[WHAT YOU ARE ASKED TO DO]
Your task is to set down the records below again, exactly.

[ENTRIES PROVIDED]
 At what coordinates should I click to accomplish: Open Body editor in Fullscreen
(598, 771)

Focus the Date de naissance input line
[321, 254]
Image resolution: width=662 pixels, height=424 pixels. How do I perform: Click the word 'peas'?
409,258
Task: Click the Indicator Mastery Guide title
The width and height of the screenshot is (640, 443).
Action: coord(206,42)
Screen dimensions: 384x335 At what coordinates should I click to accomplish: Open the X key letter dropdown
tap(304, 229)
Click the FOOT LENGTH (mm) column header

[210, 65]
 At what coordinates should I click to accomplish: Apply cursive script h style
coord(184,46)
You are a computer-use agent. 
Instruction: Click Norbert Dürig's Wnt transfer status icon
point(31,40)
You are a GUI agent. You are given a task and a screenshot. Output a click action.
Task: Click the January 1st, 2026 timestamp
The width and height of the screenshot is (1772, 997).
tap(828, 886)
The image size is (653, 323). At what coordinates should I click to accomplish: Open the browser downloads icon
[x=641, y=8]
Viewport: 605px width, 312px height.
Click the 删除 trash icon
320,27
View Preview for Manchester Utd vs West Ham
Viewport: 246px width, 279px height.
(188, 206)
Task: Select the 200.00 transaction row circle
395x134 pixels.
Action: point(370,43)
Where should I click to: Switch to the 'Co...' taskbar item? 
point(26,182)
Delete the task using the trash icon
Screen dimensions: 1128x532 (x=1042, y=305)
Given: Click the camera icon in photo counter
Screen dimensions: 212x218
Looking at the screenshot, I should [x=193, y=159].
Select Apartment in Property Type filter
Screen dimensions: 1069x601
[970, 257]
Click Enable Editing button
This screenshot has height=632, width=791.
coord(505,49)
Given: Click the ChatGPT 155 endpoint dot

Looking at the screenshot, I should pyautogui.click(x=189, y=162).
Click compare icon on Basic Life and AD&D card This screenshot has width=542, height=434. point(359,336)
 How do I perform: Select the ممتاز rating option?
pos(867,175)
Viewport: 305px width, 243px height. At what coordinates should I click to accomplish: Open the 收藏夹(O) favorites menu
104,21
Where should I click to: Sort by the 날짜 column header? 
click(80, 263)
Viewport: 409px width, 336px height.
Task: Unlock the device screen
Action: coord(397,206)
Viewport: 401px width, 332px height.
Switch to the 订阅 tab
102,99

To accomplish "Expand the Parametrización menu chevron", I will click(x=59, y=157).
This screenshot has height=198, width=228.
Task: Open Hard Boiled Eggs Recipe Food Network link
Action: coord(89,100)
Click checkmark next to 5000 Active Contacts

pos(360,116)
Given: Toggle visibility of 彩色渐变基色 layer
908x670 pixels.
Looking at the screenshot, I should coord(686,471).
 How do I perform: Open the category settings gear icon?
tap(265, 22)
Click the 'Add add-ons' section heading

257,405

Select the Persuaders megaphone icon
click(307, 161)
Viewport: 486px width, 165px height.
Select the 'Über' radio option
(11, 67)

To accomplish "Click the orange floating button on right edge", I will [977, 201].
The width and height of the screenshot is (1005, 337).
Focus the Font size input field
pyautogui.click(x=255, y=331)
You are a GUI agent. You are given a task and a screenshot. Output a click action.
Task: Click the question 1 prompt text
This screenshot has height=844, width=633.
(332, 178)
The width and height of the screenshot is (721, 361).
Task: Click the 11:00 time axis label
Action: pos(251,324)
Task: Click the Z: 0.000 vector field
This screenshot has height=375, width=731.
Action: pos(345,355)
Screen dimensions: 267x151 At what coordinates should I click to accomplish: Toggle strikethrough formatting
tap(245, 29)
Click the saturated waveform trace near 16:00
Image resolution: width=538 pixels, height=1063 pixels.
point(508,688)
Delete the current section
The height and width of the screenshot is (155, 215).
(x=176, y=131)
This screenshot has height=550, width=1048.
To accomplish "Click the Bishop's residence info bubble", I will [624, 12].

[ANSWER TO THIS TASK]
 At what coordinates should I click to accomplish: Open Body editor in Fullscreen
(598, 771)

Focus the Date de naissance input line
[321, 254]
Image resolution: width=662 pixels, height=424 pixels. How do I perform: Click the word 'peas'?
409,258
Task: Click the Indicator Mastery Guide title
The width and height of the screenshot is (640, 443).
Action: coord(206,42)
Screen dimensions: 384x335 At what coordinates should I click to accomplish: Open the X key letter dropdown
tap(304, 229)
Click the FOOT LENGTH (mm) column header

[210, 65]
 At what coordinates should I click to accomplish: Apply cursive script h style
coord(184,46)
You are a computer-use agent. 
Instruction: Click Norbert Dürig's Wnt transfer status icon
point(31,40)
You are a GUI agent. You are given a task and a screenshot. Output a click action.
Task: Click the January 1st, 2026 timestamp
The width and height of the screenshot is (1772, 997).
tap(828, 886)
The image size is (653, 323). At what coordinates should I click to accomplish: Open the browser downloads icon
[x=641, y=8]
Viewport: 605px width, 312px height.
Click the 删除 trash icon
320,27
View Preview for Manchester Utd vs West Ham
Viewport: 246px width, 279px height.
(188, 206)
Task: Select the 200.00 transaction row circle
395x134 pixels.
Action: point(370,43)
Where should I click to: Switch to the 'Co...' taskbar item? 
point(26,182)
Delete the task using the trash icon
Screen dimensions: 1128x532 (x=1042, y=305)
Given: Click the camera icon in photo counter
Screen dimensions: 212x218
Looking at the screenshot, I should [x=193, y=159].
Select Apartment in Property Type filter
Screen dimensions: 1069x601
[970, 257]
Click Enable Editing button
This screenshot has height=632, width=791.
coord(505,49)
Given: Click the ChatGPT 155 endpoint dot

Looking at the screenshot, I should pyautogui.click(x=189, y=162).
Click compare icon on Basic Life and AD&D card This screenshot has width=542, height=434. point(359,336)
 How do I perform: Select the ممتاز rating option?
pos(867,175)
Viewport: 305px width, 243px height. At what coordinates should I click to accomplish: Open the 收藏夹(O) favorites menu
104,21
Where should I click to: Sort by the 날짜 column header? 
click(80, 263)
Viewport: 409px width, 336px height.
Task: Unlock the device screen
Action: coord(397,206)
Viewport: 401px width, 332px height.
Switch to the 订阅 tab
102,99

To accomplish "Expand the Parametrización menu chevron", I will click(x=59, y=157).
This screenshot has height=198, width=228.
Task: Open Hard Boiled Eggs Recipe Food Network link
Action: coord(89,100)
Click checkmark next to 5000 Active Contacts

pos(360,116)
Given: Toggle visibility of 彩色渐变基色 layer
908x670 pixels.
Looking at the screenshot, I should coord(686,471).
 How do I perform: Open the category settings gear icon?
tap(265, 22)
Click the 'Add add-ons' section heading

257,405

Select the Persuaders megaphone icon
click(307, 161)
Viewport: 486px width, 165px height.
Select the 'Über' radio option
(11, 67)

To accomplish "Click the orange floating button on right edge", I will [977, 201].
The width and height of the screenshot is (1005, 337).
Focus the Font size input field
pyautogui.click(x=255, y=331)
You are a GUI agent. You are given a task and a screenshot. Output a click action.
Task: Click the question 1 prompt text
This screenshot has height=844, width=633.
(332, 178)
The width and height of the screenshot is (721, 361).
Task: Click the 11:00 time axis label
Action: pos(251,324)
Task: Click the Z: 0.000 vector field
This screenshot has height=375, width=731.
Action: pos(345,355)
Screen dimensions: 267x151 At what coordinates should I click to accomplish: Toggle strikethrough formatting
tap(245, 29)
Click the saturated waveform trace near 16:00
Image resolution: width=538 pixels, height=1063 pixels.
point(508,688)
Delete the current section
The height and width of the screenshot is (155, 215).
(x=176, y=131)
This screenshot has height=550, width=1048.
To accomplish "Click the Bishop's residence info bubble", I will [624, 12].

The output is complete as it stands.